On some days, even the most disciplined fitness fanatics struggle to find an hour for a workout when life intervenes. So, when we do finally walk through those gym doors it’s all about maximizing our time.
Maybe you’re looking to bulk up and pack on muscle mass for the ideal beach body. Or perhaps weight loss is on your mind, and you want to burn as much fat as possible every time you hit a workout. Regardless of your intentions, the question remains, how can you most efficiently reach your fitness goals? There are no true shortcuts, but the solution to jump starting your journey is knowing a few expert workout tips. These tactics offer subtle ways to bring improvements to your training program. The right workout tips can expedite your progress from isolated leg exercises and alternate grips to high intensity interval circuits between sets.
To learn more about maximizing workouts, we chatted with Joe Do’it — a Certified Personal Trainer and sports nutritionist, to learn more about maximizing our time in the gym. For his clients, Joe recommends first identifying your goals and having a plan for achieving them. He recommends tailored workouts to your specific needs.
“Efficiency starts with having a plan and then executing on that plan, not just going to the gym and doing whatever you think works or searched online,” he said.
If you’re wondering how to approach your workout, we’ve assembled the “Joe Do’it Workout” approach, which is some of his favorite workout tips, and he categorized them by fitness goal.
1. How to Gain Muscle Fast
Joe Do’it Workout Tip # 1 — Supersets
If your primary goal is muscle growth, it’s time to rethink your traditional workout regimen. Conventional wisdom says to approach an exercise with three sets of ten reps, perhaps with a warm-up set tacked on the front end. That’s an excellent, foundational basis for a muscle-building workout, but you can expedite the muscle growth process by shifting how you perform exercises.
The first workout tip is called a superset. While you would traditionally perform one set of an exercise, rest, then perform the next, a superset combines two separate exercises and has you crank up a set of each one without resting in between, NO REST. For example, you’d hit 15 push-ups and then immediately switch to perform 15 shoulder presses. Supersets allow for a more efficient workout — since you’re limiting the amount of rest — and increasing the intensity. It’s an extra challenge for your muscles.
“Traditional strength training focuses more on recovery time between sets to facilitate lifting heavier weight, meaning those workouts typically take longer,” Joe said.
“Getting some overlap is a great way to overload the musculature you’re targeting that day, increasing your strength after the fact,” he said. “For example, pull-ups heavily bias the latissimus dorsi while deadlifts utilize the lats as a secondary stabilizer. Both exercises incorporate the lats, but with pull-ups, the lats are the primary muscle group.”

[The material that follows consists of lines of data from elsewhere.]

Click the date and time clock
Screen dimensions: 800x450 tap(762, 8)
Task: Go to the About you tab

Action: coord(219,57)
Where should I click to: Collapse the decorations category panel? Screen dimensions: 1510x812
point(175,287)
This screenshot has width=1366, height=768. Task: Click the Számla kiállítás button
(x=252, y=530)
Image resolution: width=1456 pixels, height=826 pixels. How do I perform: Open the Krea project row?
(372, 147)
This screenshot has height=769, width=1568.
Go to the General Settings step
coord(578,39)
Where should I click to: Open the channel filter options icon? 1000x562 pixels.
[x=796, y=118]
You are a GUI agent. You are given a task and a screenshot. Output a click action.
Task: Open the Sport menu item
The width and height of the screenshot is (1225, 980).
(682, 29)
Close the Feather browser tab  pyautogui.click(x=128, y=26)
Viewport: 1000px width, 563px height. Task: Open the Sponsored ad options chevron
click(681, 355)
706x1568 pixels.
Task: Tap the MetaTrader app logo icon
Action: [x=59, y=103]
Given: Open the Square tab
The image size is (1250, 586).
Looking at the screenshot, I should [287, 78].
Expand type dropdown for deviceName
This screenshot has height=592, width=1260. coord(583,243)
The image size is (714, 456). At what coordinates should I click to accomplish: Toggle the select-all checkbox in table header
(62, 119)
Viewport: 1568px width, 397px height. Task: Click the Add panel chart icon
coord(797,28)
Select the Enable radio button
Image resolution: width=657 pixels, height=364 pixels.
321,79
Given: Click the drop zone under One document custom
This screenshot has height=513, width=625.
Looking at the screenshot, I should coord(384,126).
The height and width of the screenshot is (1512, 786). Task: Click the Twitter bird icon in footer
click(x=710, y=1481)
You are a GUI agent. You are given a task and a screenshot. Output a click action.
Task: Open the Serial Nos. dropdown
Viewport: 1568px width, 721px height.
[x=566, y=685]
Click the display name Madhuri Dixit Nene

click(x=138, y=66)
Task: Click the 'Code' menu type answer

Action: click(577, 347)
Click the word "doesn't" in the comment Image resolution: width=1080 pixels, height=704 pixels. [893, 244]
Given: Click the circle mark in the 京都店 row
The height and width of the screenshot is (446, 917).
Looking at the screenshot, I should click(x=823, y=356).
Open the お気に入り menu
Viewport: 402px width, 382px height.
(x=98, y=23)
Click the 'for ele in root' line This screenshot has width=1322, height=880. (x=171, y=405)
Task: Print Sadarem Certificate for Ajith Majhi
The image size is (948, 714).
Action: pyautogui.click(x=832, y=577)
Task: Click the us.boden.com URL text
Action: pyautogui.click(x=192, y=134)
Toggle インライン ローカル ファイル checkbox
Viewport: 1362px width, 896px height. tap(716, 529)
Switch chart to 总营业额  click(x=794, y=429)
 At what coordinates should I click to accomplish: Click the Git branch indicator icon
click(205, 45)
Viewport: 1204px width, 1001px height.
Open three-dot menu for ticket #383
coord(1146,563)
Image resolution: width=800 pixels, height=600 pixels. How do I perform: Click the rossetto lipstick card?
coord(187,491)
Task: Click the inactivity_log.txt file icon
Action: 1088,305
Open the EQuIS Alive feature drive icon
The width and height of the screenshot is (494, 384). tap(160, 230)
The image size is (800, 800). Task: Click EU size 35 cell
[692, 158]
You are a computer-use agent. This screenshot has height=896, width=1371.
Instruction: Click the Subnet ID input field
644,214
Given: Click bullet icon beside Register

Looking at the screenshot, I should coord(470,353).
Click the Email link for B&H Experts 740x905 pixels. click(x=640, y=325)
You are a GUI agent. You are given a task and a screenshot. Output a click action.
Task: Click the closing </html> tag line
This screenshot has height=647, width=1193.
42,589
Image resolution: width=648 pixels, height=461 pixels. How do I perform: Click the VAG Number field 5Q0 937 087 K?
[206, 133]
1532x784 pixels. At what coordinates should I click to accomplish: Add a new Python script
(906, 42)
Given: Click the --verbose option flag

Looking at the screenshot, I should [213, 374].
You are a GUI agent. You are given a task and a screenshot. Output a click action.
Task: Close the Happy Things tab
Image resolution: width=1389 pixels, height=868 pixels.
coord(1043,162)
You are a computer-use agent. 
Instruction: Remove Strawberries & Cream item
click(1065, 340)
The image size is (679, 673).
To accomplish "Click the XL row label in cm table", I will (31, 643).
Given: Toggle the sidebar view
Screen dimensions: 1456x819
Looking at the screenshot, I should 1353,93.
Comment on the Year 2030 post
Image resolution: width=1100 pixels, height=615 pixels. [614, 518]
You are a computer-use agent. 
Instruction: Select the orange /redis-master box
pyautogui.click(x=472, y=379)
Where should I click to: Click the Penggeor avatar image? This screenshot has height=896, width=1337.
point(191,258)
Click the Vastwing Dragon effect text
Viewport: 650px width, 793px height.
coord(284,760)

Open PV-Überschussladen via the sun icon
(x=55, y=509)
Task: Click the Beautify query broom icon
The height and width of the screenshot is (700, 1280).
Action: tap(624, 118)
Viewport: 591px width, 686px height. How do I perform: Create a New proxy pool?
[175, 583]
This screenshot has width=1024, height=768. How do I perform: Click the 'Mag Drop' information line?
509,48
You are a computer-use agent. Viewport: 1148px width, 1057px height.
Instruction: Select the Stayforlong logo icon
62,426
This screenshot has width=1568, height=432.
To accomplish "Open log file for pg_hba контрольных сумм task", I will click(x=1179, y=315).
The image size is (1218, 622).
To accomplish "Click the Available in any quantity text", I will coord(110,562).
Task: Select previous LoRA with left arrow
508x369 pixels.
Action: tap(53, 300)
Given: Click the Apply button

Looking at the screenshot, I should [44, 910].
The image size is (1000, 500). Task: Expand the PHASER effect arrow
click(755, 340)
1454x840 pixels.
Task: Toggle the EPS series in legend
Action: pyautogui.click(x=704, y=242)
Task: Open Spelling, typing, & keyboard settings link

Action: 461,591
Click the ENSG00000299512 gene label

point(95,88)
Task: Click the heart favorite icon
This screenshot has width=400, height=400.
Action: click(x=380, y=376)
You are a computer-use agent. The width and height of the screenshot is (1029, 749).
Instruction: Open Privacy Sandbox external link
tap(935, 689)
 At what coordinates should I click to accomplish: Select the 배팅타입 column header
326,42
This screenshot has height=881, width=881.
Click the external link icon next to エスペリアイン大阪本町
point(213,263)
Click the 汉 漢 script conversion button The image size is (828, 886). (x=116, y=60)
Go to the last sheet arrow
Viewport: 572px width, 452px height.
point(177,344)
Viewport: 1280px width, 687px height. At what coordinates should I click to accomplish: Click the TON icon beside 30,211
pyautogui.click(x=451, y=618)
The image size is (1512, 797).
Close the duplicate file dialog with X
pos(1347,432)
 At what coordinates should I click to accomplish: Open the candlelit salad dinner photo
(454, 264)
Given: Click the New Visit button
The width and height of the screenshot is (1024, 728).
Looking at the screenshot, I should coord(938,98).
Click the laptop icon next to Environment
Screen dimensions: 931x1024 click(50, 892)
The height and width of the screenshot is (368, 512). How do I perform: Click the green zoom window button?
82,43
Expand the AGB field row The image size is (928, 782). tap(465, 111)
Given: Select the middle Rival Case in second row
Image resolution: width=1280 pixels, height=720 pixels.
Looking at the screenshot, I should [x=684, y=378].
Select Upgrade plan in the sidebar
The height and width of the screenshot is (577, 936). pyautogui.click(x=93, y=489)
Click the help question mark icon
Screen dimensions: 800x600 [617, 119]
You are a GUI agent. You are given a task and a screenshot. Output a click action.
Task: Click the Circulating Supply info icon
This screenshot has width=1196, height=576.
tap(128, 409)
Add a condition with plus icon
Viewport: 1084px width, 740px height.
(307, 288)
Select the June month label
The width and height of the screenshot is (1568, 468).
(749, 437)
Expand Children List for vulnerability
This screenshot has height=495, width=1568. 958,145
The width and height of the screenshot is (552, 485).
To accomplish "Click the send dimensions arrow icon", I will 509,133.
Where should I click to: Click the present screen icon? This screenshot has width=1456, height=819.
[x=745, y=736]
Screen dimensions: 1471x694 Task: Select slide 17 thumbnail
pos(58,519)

A typical superset from Joe might look something like this:
Deadlifts + Barbell rows
Joe Do’it Workout Tip # 2 — Drop sets
Drop sets, another muscle-building workout tip, take a similar approach by re-imagining how to develop your exercises and sets. Instead of using the same weight for all sets of an exercise, you complete each set to failure, drop the weight by 20% to 30%, and then repeat with a higher volume of reps.
So, three drop sets of dumbbell hammer curls might look something like this (approx.):
6-10 reps of 40 pounds
10-15 reps of 30 pounds
15-20 reps of 25 pounds
Drop sets are an incredibly efficient technique for completely exhausting your muscles and boosting volume. However, studies have shown that performing sets to failure can increase fatigue and recovery time, which can negatively impact your performance. So don’t replace your entire workout with drop sets just add a few at the end of your last set of each exercise.
Weight loss remains one of the most popular fitness goals, particularly as beach season approaches. However, not everyone prefers a 5-mile jog every morning. Some particularly those looking to pack on lean muscle while also dropping a few pounds favour training methods that incorporate exercises that can do both. This leads us to Joe Do’it Workout Tip #3.
Joe Do’it Workout Tip # 3 — Circuit Training
Circuit Training combines elements of traditional weightlifting and cardio to build muscle and burn fat simultaneously. Circuit training has spiked in notoriety in recent years with the popularity of CrossFit and remains a great way to ramp up your heart rate while building strength. In a circuit-style workout, you quickly complete a set of each exercise with little rest in between, or as Joe says, “NO REST!”
“I’d argue circuits are the greatest bang for the buck you’ll get in the gym for many reasons, my personal favourite” Joe said. “Starting with what everyone cares about weight loss circuits are essential. By increasing the pace of your exercise, you also increase the intensity, which results in more calories being burned throughout the workout, maximising your output.”
“If your goal is weight loss, I highly recommend employing circuits to get there quicker,” he said.
A typical circuit might look something like this:
15 dips
20 squats
60 seconds of jump rope
10 push-ups
1/4-mile run
Circuit training is an effective and efficient way to build muscle and endurance while offering a workout for the entire body. It often features exercises that incorporate multiple muscle groups, and it’s also incredibly fun to build your own circuits and alter them every day to ensure things never get boring.